Q/ Do you think Bangladesh will plunge into another round of protests if elections are not held on time?

A/ When the Awami League was in power, it was a political government; it was the biggest and the oldest party, and it was connected to the grassroots. There was representation of people through the Awami League in the government. So, it was democracy. It may have had its limitations. There might have been some debate or controversy about elections. But, as a whole, that was a democratic system.

But now, it is a bunch of people coming from the civil society, who used to run NGOs, who are in power. As politicians, we had to go door-to-door and remain connected with people at the grassroots level all the time. But these people who are in the government now are totally disconnected from the people because they are not politicians. So, there is no democracy in Bangladesh after August 5. Therefore, people will definitely rise. And we’ll bring back democracy in Bangladesh. And I see that happening very soon.

Q/ And why do you think the July uprising saw whole lot of political parties, civil society, students and people from all walks of life coming out in protests?

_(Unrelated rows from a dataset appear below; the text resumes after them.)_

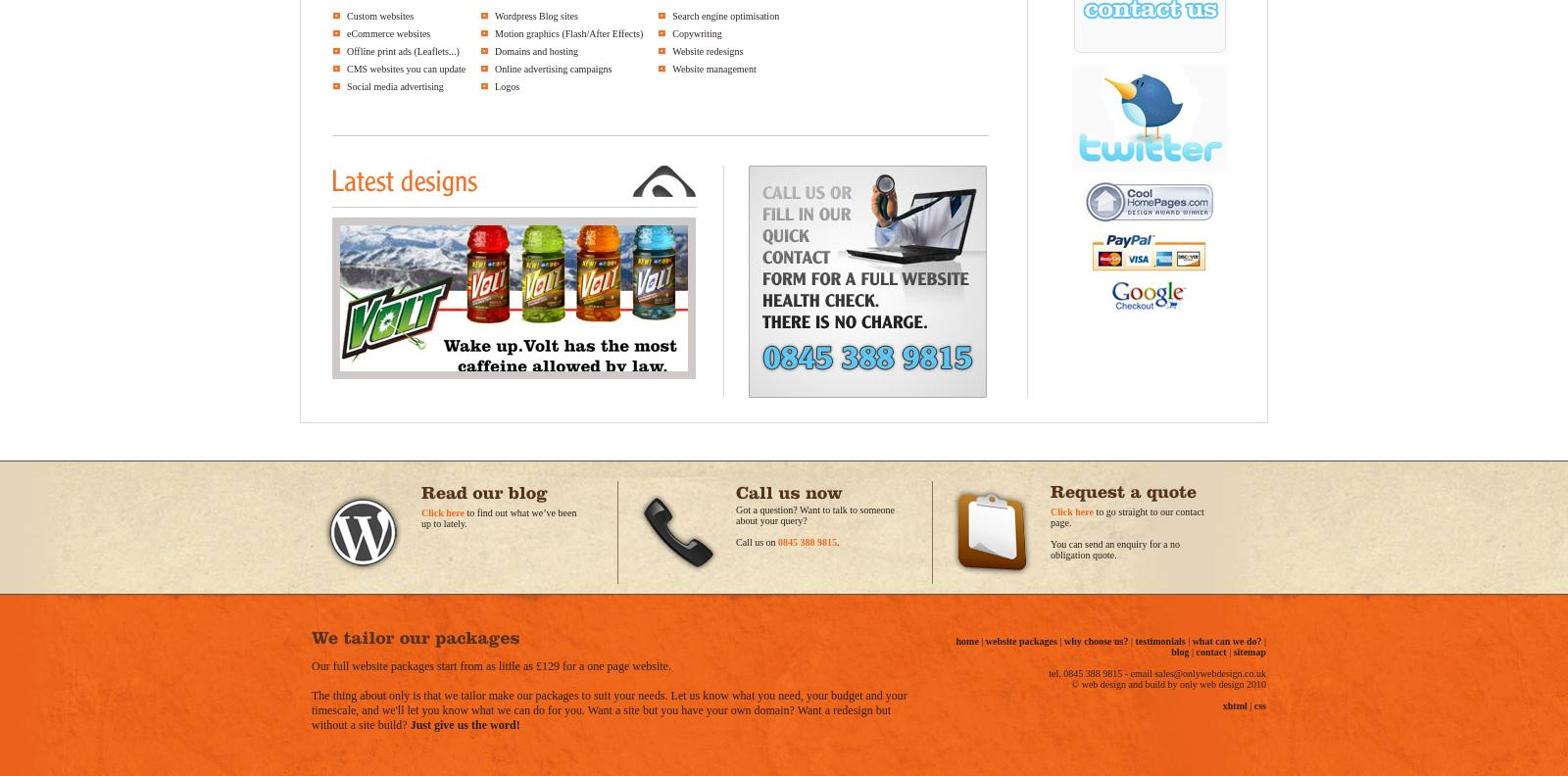  Describe the element at coordinates (405, 69) in the screenshot. I see `'CMS websites you can update'` at that location.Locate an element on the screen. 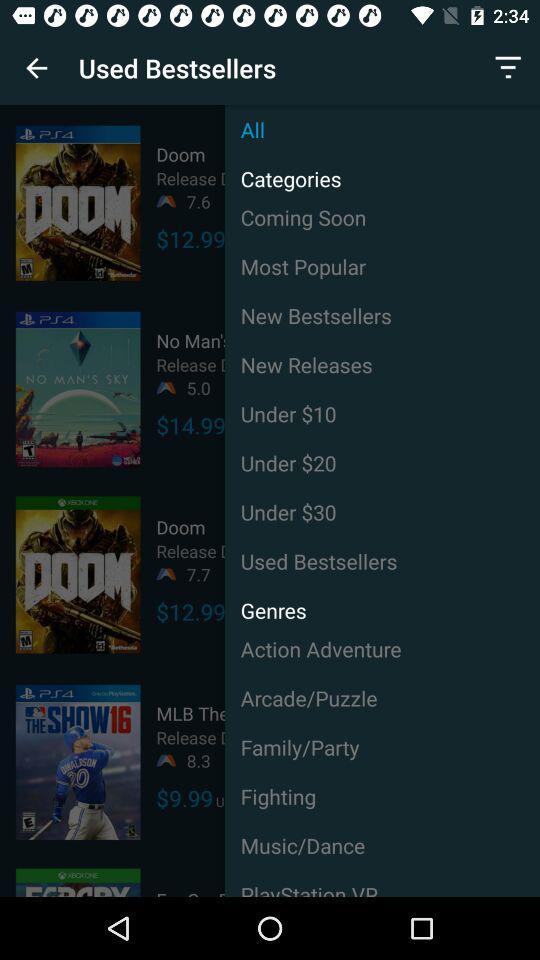  item next to $9.99 is located at coordinates (382, 796).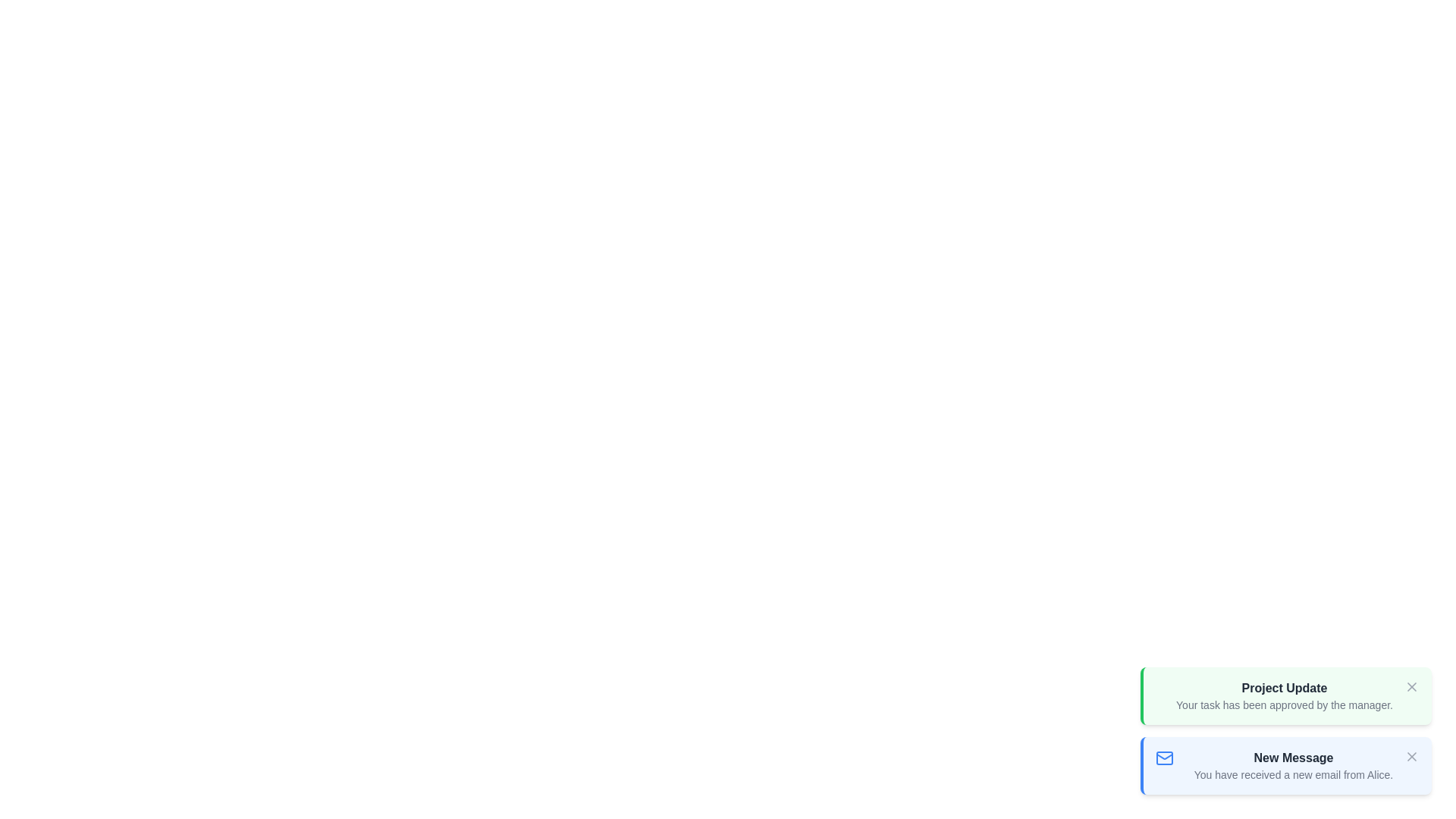 This screenshot has width=1456, height=819. What do you see at coordinates (1284, 696) in the screenshot?
I see `the notification titled Project Update to read its description` at bounding box center [1284, 696].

A/ Initially, it was a demand for abolishing the quota system. There was also a bit of miscommunication which we are still analysing. It is our government that abolished the quota in 2018. At that time, there was a small group of people who were in favour of quota and they filed a petition in the high court. The high court heard their argument for two years, and eventually cancelled the circular issued by our government abolishing the quota. Therefore, the quota came back automatically. Our government’s attorney general’s office quickly went to the appellate division and challenged that cancellation order. The students also wanted the same thing. They did not want the quota to come back. So, our position and their position were the same.

As information minister, I kept on saying that we are fighting for the same cause in court. But they wanted to carry on with their protests. We were liberal about it and ensured that the police allowed them to protest inside the campus. But then they wanted to go out of the campus and spread around different places. Soon, political actors started joining in. I think it was a legitimate emotional demand for the youngsters to get fair treatment. There should be no discrimination when it comes to jobs, and we also supported it. But as the protests got some traction, extremist groups infiltrated into the protests and started creating chaos and violence.